Thomas Haldenwang, the chief of the Federal Office for the Protection of the Constitution (BfV), made the remark at a news conference on Tuesday as he presented the agency’s 2022 annual report.
“[P]arts of the AfD spread hate and agitation against all kinds of minorities in Germany, especially migrants … We see that parts of the AfD also hold and promote an anti-Semitic attitude,” said Haldenwang.
“We see that parts of the AfD are very much influenced by Moscow and continue to spread Russian narratives”, particularly with regards to Russia’s all-out war in Ukraine, Haldenwang added.
“I think these are all circumstances that German voters should bear in mind when making their decision,” he said.
The AfD has opposed economic sanctions against Moscow, in contrast with mainstream German parties including Chancellor Olaf Scholz’s governing Social Democrats who strongly support Ukraine in its fight against Russia’s invading forces.
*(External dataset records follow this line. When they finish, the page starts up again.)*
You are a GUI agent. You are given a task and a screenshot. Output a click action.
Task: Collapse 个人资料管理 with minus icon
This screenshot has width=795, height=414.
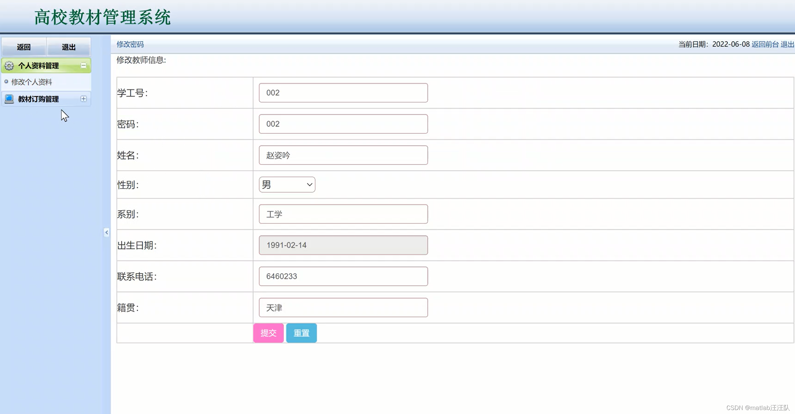[83, 66]
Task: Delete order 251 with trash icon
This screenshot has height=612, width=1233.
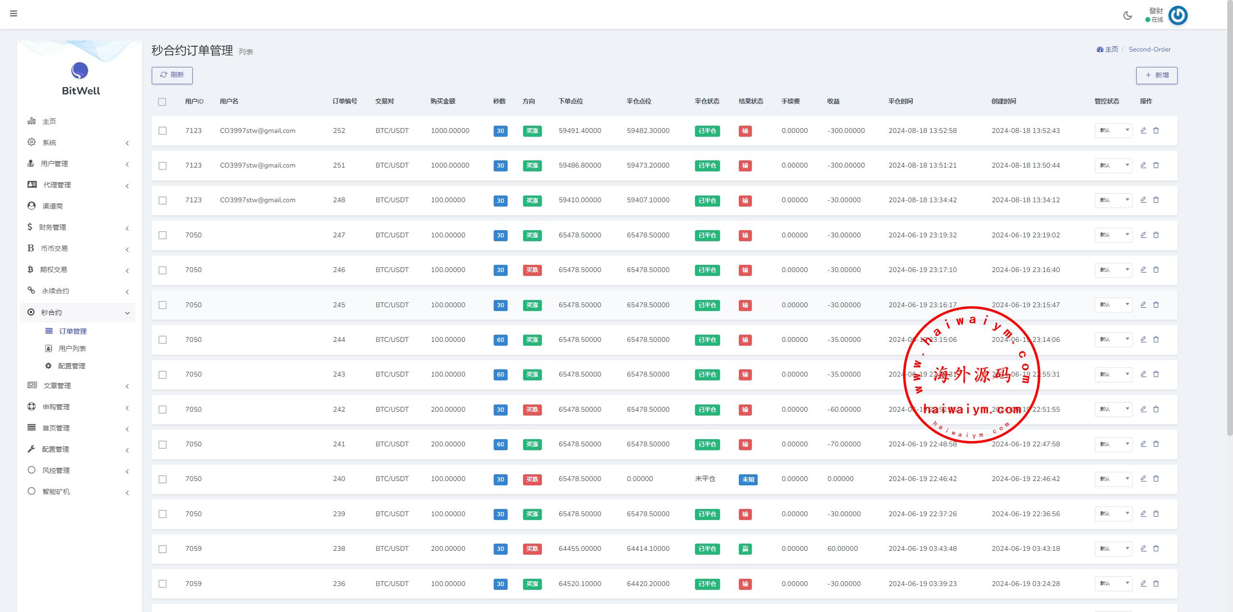Action: click(x=1156, y=165)
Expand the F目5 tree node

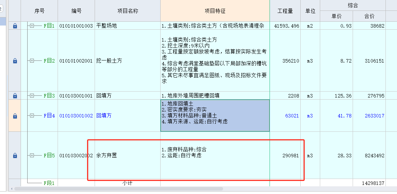pos(32,156)
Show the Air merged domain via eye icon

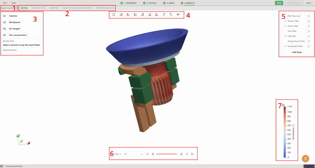pyautogui.click(x=5, y=28)
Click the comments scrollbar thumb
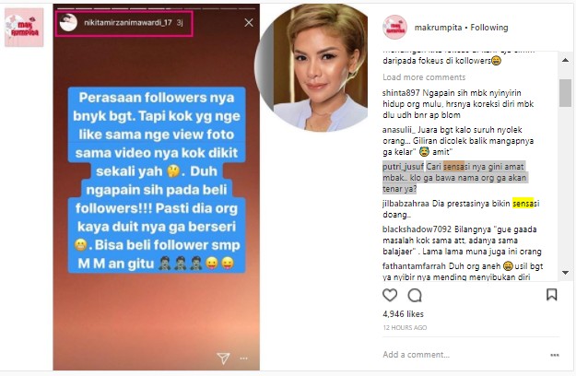Viewport: 576px width, 376px height. click(565, 93)
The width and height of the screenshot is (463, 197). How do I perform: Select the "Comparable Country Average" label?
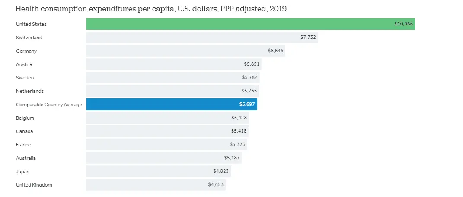[x=49, y=105]
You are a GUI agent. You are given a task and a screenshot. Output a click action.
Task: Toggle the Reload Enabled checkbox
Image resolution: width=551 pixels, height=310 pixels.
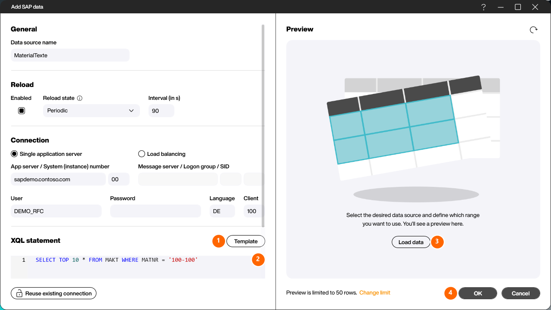(22, 111)
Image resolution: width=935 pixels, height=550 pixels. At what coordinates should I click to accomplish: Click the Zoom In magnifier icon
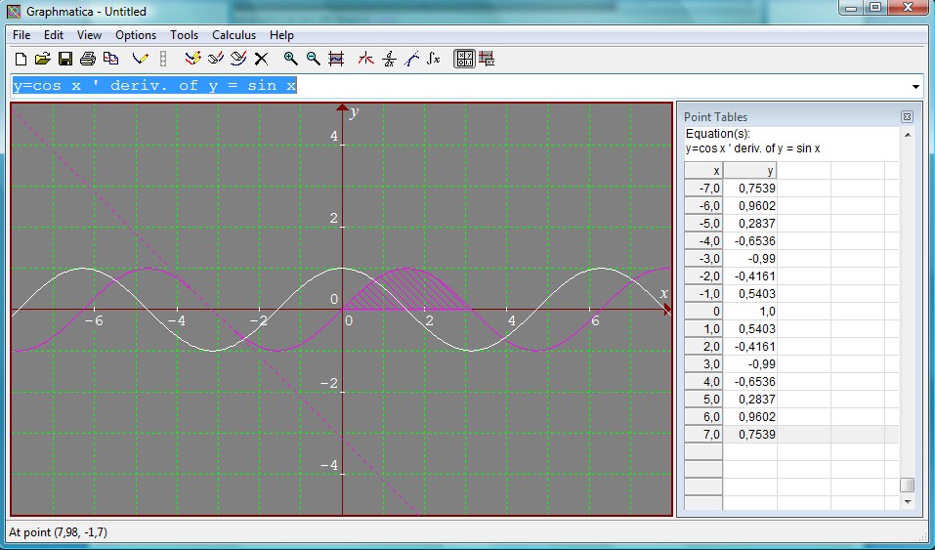[x=290, y=59]
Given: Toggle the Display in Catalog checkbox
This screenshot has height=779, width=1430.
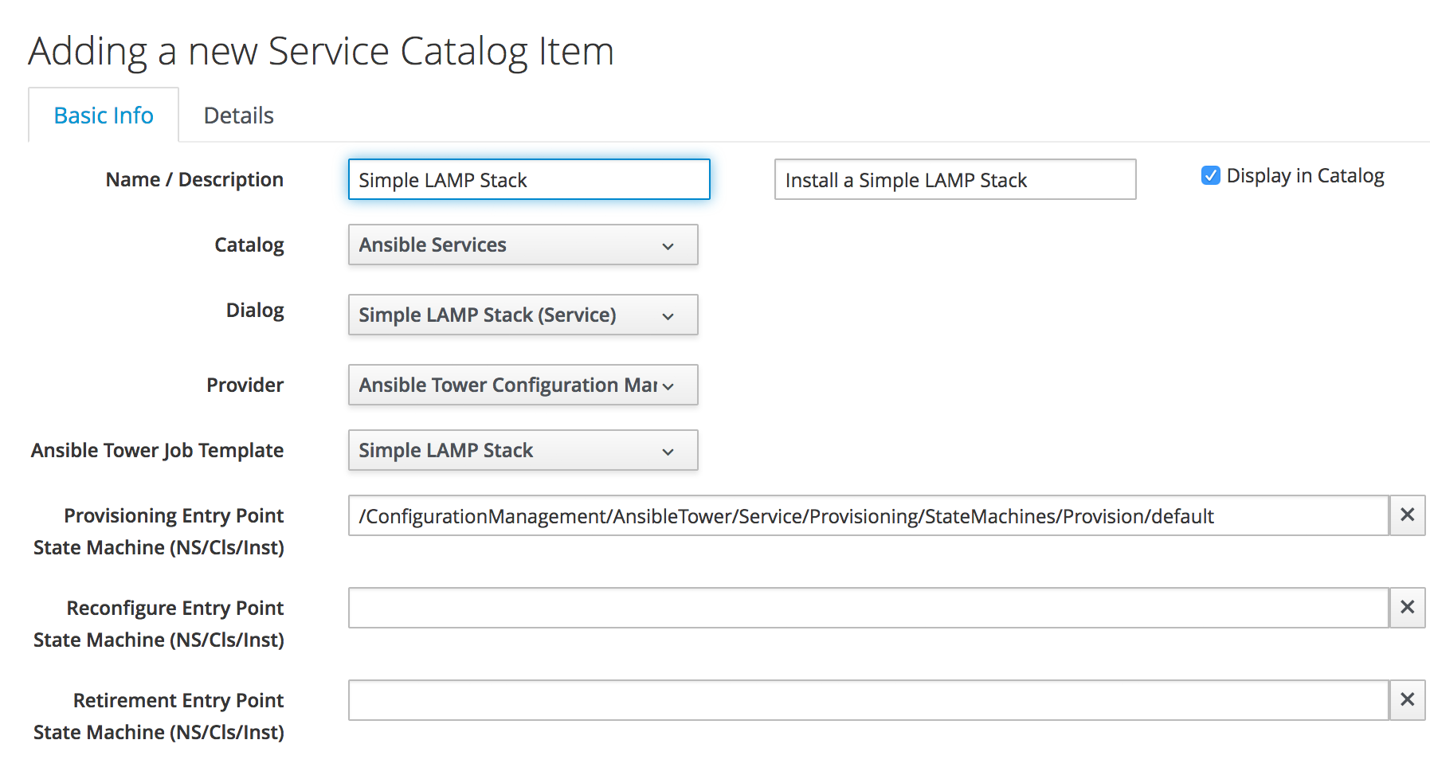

The spy agency classified the youth organisation of AfD, the Young Alternatives, and two other organisations, the Institute for State Policy and the “One Percent” association, as “extremist entities” pursuing aims against the constitution.
The new classification could affect members’ ability to be employed in the public sector or to get licences for weapons.
The Young Alternatives said it was not surprised by the decision, saying the spy agency was “simply doing its job, which essentially consists of repressing the opposition”, adding it would take legal steps against the classification.
The classification does not apply to the AfD itself, and Manfred Guellner of the pollster Forsa said it was unlikely to have a major effect on the party
The AfD is currently polling at 18-20 percent nationwide and is on track to win three state votes in eastern Germany with calls to stop migration and curb what it sees as a costly green agenda.
Far-right parties have gained ground across Europe but the rise of the AfD has touched a particularly sensitive nerve in Germany because of the country’s Nazi past.
The report said the number of people potentially involved in far-right activity in Germany rose 14.5 percent to 38,800 in 2022, while the number of far-right activists prepared to use violence rose to 14,000 from 13,500.
According to research published by Institute for New Social Answers (INSA) this week, the AfD is polling at 20 percent at the national level, on par with the SPD but behind the centre-right CDU at 26.5 percent.